Work task → Can you give all the records again without altering a single character?

Extracted records
-- Opening Marker --
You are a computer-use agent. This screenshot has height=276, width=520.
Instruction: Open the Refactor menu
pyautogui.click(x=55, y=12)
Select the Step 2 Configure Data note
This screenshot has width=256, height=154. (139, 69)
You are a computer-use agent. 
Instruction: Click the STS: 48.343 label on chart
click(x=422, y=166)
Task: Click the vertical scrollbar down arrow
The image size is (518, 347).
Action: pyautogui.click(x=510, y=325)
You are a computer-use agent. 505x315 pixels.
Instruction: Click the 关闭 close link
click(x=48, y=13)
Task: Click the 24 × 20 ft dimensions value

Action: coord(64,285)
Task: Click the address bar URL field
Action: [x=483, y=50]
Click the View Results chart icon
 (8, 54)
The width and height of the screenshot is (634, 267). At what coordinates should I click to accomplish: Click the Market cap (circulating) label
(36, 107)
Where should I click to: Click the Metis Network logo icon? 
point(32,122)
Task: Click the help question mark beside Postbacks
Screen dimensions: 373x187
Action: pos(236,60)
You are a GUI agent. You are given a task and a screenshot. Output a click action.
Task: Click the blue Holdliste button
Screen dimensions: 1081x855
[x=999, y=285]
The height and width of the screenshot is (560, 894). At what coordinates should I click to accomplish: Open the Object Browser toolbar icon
-- Closing Marker --
Exercise answer →
You are a computer-use agent. This screenshot has height=276, width=520.
Instruction: Open the Refactor menu
pyautogui.click(x=55, y=12)
Select the Step 2 Configure Data note
This screenshot has width=256, height=154. (139, 69)
You are a computer-use agent. 
Instruction: Click the STS: 48.343 label on chart
click(x=422, y=166)
Task: Click the vertical scrollbar down arrow
The image size is (518, 347).
Action: pyautogui.click(x=510, y=325)
You are a computer-use agent. 505x315 pixels.
Instruction: Click the 关闭 close link
click(x=48, y=13)
Task: Click the 24 × 20 ft dimensions value

Action: coord(64,285)
Task: Click the address bar URL field
Action: [x=483, y=50]
Click the View Results chart icon
 (8, 54)
The width and height of the screenshot is (634, 267). At what coordinates should I click to accomplish: Click the Market cap (circulating) label
(36, 107)
Where should I click to: Click the Metis Network logo icon? 
point(32,122)
Task: Click the help question mark beside Postbacks
Screen dimensions: 373x187
Action: pos(236,60)
You are a GUI agent. You are given a task and a screenshot. Output a click action.
Task: Click the blue Holdliste button
Screen dimensions: 1081x855
[x=999, y=285]
The height and width of the screenshot is (560, 894). At what coordinates should I click to accomplish: Open the Object Browser toolbar icon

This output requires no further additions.